-- PASSAGE SHOWN --
++++++

Dorothy Preece Simpson, born 20 June 1933, Blaenavon, Monmouthshire (now in Wales) is an English-language writer of mystery novels, and a winner of a Silver Dagger Award from the Crime Writers' Association of Great Britain.

Biography
Simpson was brought up in South Wales, went to Bridgend Grammar School and then to Bristol University, where she read modern languages. After university she moved to Kent (the background of the Thanet novels) to teach French at Dartford and Erith grammar schools from 1955 to 1962. She married in 1961 and worked as a marriage guidance counsellor from 1969 to 1982. She began writing in 1975. She and her husband and three children  live in Maidstone, Kent.

Writing
Her first novel was published in 1977, but her next three manuscripts were rejected. She was determined to "devote her next efforts to creating an intriguing murder mystery staged around an engaging sleuth," and came up with her mainstay characters Inspector Luke Thanet and his colleague Sergeant Michael Lineham in The Night She Died, the first of a series of 15 novels. Severe repetitive stress injury forced her to stop writing in 2000.

++++++

Answer these from the Dorothy Simpson biography:
1. At which university did she read modern languages?
2. In what year did she begin writing?
3. What forced her to stop writing in 2000?
These rows have no connection to the Dorothy Simpson biography.

-- ENTRIES PROVIDED --

++++++

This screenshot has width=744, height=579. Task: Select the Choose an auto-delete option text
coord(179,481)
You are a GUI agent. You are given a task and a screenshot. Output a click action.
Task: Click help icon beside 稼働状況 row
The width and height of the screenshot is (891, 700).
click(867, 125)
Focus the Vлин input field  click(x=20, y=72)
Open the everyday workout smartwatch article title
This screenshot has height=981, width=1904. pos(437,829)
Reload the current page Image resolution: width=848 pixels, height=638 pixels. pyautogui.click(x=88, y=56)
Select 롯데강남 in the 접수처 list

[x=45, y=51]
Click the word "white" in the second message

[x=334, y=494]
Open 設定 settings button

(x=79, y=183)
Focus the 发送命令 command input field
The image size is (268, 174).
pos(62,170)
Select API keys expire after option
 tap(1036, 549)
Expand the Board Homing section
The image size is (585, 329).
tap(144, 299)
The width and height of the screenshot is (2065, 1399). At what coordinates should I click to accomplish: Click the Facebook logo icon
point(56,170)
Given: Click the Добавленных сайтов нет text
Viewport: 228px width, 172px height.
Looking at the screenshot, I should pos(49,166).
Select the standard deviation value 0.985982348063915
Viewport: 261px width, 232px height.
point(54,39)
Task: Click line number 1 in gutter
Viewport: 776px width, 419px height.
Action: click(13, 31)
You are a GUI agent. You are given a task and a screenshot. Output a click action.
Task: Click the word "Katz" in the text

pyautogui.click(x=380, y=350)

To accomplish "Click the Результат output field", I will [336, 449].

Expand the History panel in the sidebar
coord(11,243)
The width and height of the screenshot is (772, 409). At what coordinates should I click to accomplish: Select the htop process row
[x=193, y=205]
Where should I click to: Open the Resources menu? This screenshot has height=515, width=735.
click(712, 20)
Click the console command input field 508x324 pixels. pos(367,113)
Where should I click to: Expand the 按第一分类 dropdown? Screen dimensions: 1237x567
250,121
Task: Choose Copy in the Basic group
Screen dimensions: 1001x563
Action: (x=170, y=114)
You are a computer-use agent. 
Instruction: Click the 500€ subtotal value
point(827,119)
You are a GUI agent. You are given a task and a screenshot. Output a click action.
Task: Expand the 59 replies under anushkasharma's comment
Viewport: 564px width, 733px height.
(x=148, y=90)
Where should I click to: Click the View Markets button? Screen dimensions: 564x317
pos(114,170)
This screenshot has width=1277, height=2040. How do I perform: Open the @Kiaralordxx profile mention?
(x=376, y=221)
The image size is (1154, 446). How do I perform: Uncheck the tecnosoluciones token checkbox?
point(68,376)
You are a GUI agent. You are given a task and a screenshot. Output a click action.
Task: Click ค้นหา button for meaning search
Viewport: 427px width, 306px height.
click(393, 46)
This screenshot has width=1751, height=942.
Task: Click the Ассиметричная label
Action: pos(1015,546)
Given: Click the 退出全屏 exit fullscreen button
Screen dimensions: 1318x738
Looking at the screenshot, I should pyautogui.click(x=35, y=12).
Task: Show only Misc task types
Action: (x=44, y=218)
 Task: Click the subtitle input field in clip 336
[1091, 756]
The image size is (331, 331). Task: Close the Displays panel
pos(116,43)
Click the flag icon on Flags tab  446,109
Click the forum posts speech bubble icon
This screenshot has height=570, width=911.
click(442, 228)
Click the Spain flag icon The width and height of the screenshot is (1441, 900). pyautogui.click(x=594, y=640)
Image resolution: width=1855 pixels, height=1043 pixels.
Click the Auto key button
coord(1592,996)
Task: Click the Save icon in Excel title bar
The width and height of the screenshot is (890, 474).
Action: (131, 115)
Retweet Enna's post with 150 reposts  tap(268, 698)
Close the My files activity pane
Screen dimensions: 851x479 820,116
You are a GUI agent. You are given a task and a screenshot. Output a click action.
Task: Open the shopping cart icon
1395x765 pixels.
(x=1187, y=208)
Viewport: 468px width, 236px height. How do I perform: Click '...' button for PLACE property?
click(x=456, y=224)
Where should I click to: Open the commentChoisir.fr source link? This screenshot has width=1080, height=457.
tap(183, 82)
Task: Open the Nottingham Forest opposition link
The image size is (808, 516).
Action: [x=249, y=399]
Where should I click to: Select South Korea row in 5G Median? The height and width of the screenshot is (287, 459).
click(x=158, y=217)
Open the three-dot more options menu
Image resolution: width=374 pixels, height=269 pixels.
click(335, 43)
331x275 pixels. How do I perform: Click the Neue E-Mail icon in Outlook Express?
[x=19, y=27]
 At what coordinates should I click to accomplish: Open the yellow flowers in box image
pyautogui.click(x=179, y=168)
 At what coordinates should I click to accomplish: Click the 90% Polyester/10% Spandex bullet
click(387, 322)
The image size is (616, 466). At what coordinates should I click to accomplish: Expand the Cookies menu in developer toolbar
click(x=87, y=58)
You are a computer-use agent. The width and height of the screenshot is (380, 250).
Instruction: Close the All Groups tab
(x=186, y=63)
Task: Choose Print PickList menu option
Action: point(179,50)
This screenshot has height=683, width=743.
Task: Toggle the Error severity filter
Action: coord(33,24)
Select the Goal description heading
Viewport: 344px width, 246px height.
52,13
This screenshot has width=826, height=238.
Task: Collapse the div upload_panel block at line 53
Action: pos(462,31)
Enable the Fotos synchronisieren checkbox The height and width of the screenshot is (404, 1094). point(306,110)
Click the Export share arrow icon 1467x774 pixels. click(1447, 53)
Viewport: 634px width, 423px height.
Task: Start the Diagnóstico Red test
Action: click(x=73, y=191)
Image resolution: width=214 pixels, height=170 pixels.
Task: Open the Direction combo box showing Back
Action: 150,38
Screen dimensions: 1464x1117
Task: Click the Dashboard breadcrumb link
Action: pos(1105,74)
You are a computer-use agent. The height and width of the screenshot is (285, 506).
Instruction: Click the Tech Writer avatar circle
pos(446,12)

++++++

-- SOLVED PROBLEM --
1. Bristol University
2. 1975
3. Severe repetitive stress injury